**Data listing**
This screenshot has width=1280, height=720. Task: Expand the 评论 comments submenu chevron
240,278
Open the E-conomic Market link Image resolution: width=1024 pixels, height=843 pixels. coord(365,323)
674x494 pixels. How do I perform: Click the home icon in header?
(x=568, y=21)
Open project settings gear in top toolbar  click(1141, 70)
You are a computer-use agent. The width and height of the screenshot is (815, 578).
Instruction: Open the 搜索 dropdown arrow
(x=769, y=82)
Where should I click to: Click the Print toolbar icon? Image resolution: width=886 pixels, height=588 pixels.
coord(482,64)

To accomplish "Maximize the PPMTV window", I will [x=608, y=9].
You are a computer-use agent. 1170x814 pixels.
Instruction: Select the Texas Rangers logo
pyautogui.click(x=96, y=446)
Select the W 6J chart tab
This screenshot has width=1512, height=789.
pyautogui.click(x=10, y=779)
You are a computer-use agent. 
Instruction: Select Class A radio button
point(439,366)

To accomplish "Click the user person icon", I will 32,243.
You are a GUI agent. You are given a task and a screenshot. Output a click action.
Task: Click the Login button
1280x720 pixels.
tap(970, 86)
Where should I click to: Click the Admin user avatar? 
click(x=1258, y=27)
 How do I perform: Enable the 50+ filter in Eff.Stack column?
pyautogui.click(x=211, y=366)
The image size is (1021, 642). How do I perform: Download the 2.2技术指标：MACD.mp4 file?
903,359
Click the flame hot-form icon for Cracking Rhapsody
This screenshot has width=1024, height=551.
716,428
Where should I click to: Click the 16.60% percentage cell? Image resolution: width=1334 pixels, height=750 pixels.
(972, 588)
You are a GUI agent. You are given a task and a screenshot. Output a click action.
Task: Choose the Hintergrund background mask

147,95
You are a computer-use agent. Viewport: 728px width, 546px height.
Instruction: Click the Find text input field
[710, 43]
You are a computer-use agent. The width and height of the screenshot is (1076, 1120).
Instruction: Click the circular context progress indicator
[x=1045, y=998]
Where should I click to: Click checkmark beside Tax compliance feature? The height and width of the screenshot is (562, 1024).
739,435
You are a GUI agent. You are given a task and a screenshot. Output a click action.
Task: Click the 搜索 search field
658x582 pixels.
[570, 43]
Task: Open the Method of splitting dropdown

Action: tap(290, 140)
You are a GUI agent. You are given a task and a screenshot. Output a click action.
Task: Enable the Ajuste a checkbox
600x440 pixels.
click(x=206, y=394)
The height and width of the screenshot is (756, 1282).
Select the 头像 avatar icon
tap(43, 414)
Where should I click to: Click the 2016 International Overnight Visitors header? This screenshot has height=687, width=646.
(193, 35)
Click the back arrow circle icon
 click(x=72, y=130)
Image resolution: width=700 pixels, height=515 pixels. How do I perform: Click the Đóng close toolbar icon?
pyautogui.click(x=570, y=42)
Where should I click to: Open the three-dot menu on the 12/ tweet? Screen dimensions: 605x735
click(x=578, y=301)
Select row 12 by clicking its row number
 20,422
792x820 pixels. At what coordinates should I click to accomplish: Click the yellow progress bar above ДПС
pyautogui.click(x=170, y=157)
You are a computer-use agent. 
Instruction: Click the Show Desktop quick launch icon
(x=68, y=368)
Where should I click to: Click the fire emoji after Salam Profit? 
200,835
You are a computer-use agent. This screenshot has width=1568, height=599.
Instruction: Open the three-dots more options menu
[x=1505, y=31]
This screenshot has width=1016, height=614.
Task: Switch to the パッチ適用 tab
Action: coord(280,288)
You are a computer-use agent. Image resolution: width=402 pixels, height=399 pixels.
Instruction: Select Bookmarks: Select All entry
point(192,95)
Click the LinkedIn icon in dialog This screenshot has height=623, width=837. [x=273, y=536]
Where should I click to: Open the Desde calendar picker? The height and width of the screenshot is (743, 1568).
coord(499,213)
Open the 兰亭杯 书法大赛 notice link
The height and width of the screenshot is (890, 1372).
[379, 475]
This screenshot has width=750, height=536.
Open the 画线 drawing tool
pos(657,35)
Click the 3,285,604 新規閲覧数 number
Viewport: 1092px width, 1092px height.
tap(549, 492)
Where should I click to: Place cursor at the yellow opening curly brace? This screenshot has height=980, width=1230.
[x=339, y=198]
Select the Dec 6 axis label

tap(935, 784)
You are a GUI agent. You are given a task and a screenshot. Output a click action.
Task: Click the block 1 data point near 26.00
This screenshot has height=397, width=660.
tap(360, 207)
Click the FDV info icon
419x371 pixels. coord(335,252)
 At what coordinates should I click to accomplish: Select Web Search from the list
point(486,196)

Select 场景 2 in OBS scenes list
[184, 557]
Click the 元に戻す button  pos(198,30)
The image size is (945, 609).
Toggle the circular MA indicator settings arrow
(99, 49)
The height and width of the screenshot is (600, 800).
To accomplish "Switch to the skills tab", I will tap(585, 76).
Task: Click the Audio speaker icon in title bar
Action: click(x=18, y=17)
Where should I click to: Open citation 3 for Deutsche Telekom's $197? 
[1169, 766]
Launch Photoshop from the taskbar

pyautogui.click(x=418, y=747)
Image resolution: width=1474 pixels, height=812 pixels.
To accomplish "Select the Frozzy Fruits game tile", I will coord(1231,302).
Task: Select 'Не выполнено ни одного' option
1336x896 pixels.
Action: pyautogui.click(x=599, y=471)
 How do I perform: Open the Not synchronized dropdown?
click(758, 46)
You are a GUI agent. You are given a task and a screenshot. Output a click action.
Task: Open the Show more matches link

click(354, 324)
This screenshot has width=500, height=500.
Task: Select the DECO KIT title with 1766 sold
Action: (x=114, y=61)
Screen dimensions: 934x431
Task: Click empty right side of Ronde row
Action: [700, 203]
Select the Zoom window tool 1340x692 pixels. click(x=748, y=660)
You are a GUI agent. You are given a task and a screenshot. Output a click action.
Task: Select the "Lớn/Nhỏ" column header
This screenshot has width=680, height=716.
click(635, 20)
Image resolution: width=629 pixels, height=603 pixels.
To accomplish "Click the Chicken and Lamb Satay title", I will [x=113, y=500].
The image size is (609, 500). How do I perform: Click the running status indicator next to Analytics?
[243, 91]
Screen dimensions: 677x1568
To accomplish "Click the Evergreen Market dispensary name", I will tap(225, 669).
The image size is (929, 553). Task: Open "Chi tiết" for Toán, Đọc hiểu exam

**EXERCISE DESCRIPTION**
Rewrite the material above, changing every occurrence of "computer-use agent" to "screen-control agent" and keeping everything else the same.

**FINISHED ANSWER**
This screenshot has width=1280, height=720. Task: Expand the 评论 comments submenu chevron
240,278
Open the E-conomic Market link Image resolution: width=1024 pixels, height=843 pixels. coord(365,323)
674x494 pixels. How do I perform: Click the home icon in header?
(x=568, y=21)
Open project settings gear in top toolbar  click(1141, 70)
You are a screen-control agent. The width and height of the screenshot is (815, 578).
Instruction: Open the 搜索 dropdown arrow
(x=769, y=82)
Where should I click to: Click the Print toolbar icon? Image resolution: width=886 pixels, height=588 pixels.
coord(482,64)

To accomplish "Maximize the PPMTV window", I will [x=608, y=9].
You are a screen-control agent. 1170x814 pixels.
Instruction: Select the Texas Rangers logo
pyautogui.click(x=96, y=446)
Select the W 6J chart tab
This screenshot has width=1512, height=789.
pyautogui.click(x=10, y=779)
You are a screen-control agent. 
Instruction: Select Class A radio button
point(439,366)

To accomplish "Click the user person icon", I will 32,243.
You are a GUI agent. You are given a task and a screenshot. Output a click action.
Task: Click the Login button
1280x720 pixels.
tap(970, 86)
Where should I click to: Click the Admin user avatar? 
click(x=1258, y=27)
 How do I perform: Enable the 50+ filter in Eff.Stack column?
pyautogui.click(x=211, y=366)
The image size is (1021, 642). How do I perform: Download the 2.2技术指标：MACD.mp4 file?
903,359
Click the flame hot-form icon for Cracking Rhapsody
This screenshot has width=1024, height=551.
716,428
Where should I click to: Click the 16.60% percentage cell? Image resolution: width=1334 pixels, height=750 pixels.
(972, 588)
You are a GUI agent. You are given a task and a screenshot. Output a click action.
Task: Choose the Hintergrund background mask

147,95
You are a screen-control agent. Viewport: 728px width, 546px height.
Instruction: Click the Find text input field
[710, 43]
You are a screen-control agent. The width and height of the screenshot is (1076, 1120).
Instruction: Click the circular context progress indicator
[x=1045, y=998]
Where should I click to: Click checkmark beside Tax compliance feature? The height and width of the screenshot is (562, 1024).
739,435
You are a GUI agent. You are given a task and a screenshot. Output a click action.
Task: Click the 搜索 search field
658x582 pixels.
[570, 43]
Task: Open the Method of splitting dropdown

Action: tap(290, 140)
You are a GUI agent. You are given a task and a screenshot. Output a click action.
Task: Enable the Ajuste a checkbox
600x440 pixels.
click(x=206, y=394)
The height and width of the screenshot is (756, 1282).
Select the 头像 avatar icon
tap(43, 414)
Where should I click to: Click the 2016 International Overnight Visitors header? This screenshot has height=687, width=646.
(193, 35)
Click the back arrow circle icon
 click(x=72, y=130)
Image resolution: width=700 pixels, height=515 pixels. How do I perform: Click the Đóng close toolbar icon?
pyautogui.click(x=570, y=42)
Where should I click to: Open the three-dot menu on the 12/ tweet? Screen dimensions: 605x735
click(x=578, y=301)
Select row 12 by clicking its row number
 20,422
792x820 pixels. At what coordinates should I click to accomplish: Click the yellow progress bar above ДПС
pyautogui.click(x=170, y=157)
You are a screen-control agent. 
Instruction: Click the Show Desktop quick launch icon
(x=68, y=368)
Where should I click to: Click the fire emoji after Salam Profit? 
200,835
You are a screen-control agent. This screenshot has width=1568, height=599.
Instruction: Open the three-dots more options menu
[x=1505, y=31]
This screenshot has width=1016, height=614.
Task: Switch to the パッチ適用 tab
Action: coord(280,288)
You are a screen-control agent. Image resolution: width=402 pixels, height=399 pixels.
Instruction: Select Bookmarks: Select All entry
point(192,95)
Click the LinkedIn icon in dialog This screenshot has height=623, width=837. [x=273, y=536]
Where should I click to: Open the Desde calendar picker? The height and width of the screenshot is (743, 1568).
coord(499,213)
Open the 兰亭杯 书法大赛 notice link
The height and width of the screenshot is (890, 1372).
[379, 475]
This screenshot has width=750, height=536.
Open the 画线 drawing tool
pos(657,35)
Click the 3,285,604 新規閲覧数 number
Viewport: 1092px width, 1092px height.
tap(549, 492)
Where should I click to: Place cursor at the yellow opening curly brace? This screenshot has height=980, width=1230.
[x=339, y=198]
Select the Dec 6 axis label

tap(935, 784)
You are a GUI agent. You are given a task and a screenshot. Output a click action.
Task: Click the block 1 data point near 26.00
This screenshot has height=397, width=660.
tap(360, 207)
Click the FDV info icon
419x371 pixels. coord(335,252)
 At what coordinates should I click to accomplish: Select Web Search from the list
point(486,196)

Select 场景 2 in OBS scenes list
[184, 557]
Click the 元に戻す button  pos(198,30)
The image size is (945, 609).
Toggle the circular MA indicator settings arrow
(99, 49)
The height and width of the screenshot is (600, 800).
To accomplish "Switch to the skills tab", I will tap(585, 76).
Task: Click the Audio speaker icon in title bar
Action: click(x=18, y=17)
Where should I click to: Open citation 3 for Deutsche Telekom's $197? 
[1169, 766]
Launch Photoshop from the taskbar

pyautogui.click(x=418, y=747)
Image resolution: width=1474 pixels, height=812 pixels.
To accomplish "Select the Frozzy Fruits game tile", I will coord(1231,302).
Task: Select 'Не выполнено ни одного' option
1336x896 pixels.
Action: pyautogui.click(x=599, y=471)
 How do I perform: Open the Not synchronized dropdown?
click(758, 46)
You are a GUI agent. You are given a task and a screenshot. Output a click action.
Task: Open the Show more matches link

click(354, 324)
This screenshot has width=500, height=500.
Task: Select the DECO KIT title with 1766 sold
Action: (x=114, y=61)
Screen dimensions: 934x431
Task: Click empty right side of Ronde row
Action: [700, 203]
Select the Zoom window tool 1340x692 pixels. click(x=748, y=660)
You are a GUI agent. You are given a task and a screenshot. Output a click action.
Task: Select the "Lớn/Nhỏ" column header
This screenshot has width=680, height=716.
click(635, 20)
Image resolution: width=629 pixels, height=603 pixels.
To accomplish "Click the Chicken and Lamb Satay title", I will [x=113, y=500].
The image size is (609, 500). How do I perform: Click the running status indicator next to Analytics?
[243, 91]
Screen dimensions: 677x1568
To accomplish "Click the Evergreen Market dispensary name", I will tap(225, 669).
The image size is (929, 553). Task: Open "Chi tiết" for Toán, Đọc hiểu exam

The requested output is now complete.